TOKYO: Stock prices plummeted while oil prices shot up on Monday as escalating tensions between Russia and the West after Russia bloodlessly seized a part of Ukraine.
Kiev mobilized for war on Sunday after Russia declared its right to invade its neighbor, with their forces already controlling strategically important Crimea, an isolated Black Sea peninsula where Moscow has a naval base.
The Group of Seven countries (G7) condemned Russia’s move, cancelling for now preparations for the G8 summit that includes Russia and had been scheduled to take place in Sochi in June.
U.S. stock futures fell 1.0 percent from a record high hit on Friday while Japan’s Nikkei average tumbled 2.3 percent. MSCI’s broadest index of Asia-Pacific shares outside Japan fell 1.0 percent.
“It’s a reaction to the escalation in tension in Ukraine over the weekend … the traditional risk proxies are getting hit, and the safe havens are getting bid,” said ANZ currency strategist Sam Tuck in Auckland.
The dollar dropped to as low as 101.255 yen, its weakest in almost a month, and last traded at 101.36 yen, about 0.4 percent below levels late last week.
Against the Swiss franc, another traditional safe-haven currency, the dollar slipped near Friday’s two-year low of 0.8782 franc.
“No one wants a full confrontation between the NATO and Russia. That’s the worst scenario. Even Putin would probably not want it,” said a senior proprietary trader at a Japanese bank.
“My hunch is that, in the end, the West will be resigned that Crimea falls into the hands of Russia, given the historical background. But it will take some time, at least a month, for the issue to be quieted down.
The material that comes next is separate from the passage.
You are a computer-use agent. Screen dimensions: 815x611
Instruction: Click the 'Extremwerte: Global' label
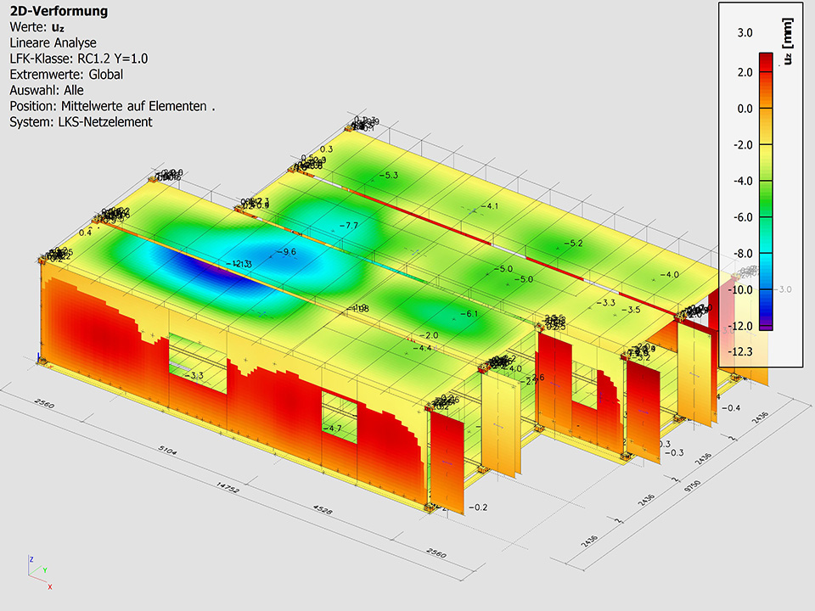point(66,75)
Until that will have happened, the markets will be unstable,” he added.
The euro also shed 0.2 percent against the dollar to $1.3778 , slipping from Friday’s two-month high as the euro zone economy is seen as vulnerable because of its dependence on gas supplies from Russia via Ukraine.
Concerns about gas supply disruption as well as threats of war were enough to boost oil prices sharply.
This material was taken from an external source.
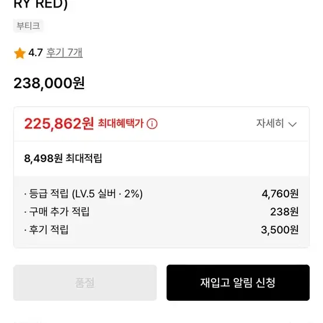323x323 pixels.
Task: Click the 구매 추가 적립 row
Action: (162, 212)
Brent crude, the European oil benchmark, rose as much as two percent to a two-month high of $111.24 per barrel.
The U.S. crude futures hit a five-month high of $104.65.
On top of concerns about a military confrontation, it was not clear Ukraine’s new interim government, formed only about a week ago after pro-Russian former President Viktor Yanukovich had been ousted, can secure funds to avoid default.
Kiev has said it needs $35 billion over two years to avoid default, and may need $4 billion immediately. But Ukrainian Finance Minister Oleksander Shlapak said on Saturday the country is unlikely to receive financial assistance from the International Monetary Fund before April.
Concerns over Ukraine sent the 10-year U.S. debt yield falling to one-month low of 2.592 percent, compared to 2.66 percent late last week, ahead of release of important economic data this week, including manufacturing data on Monday and payrolls data on Friday.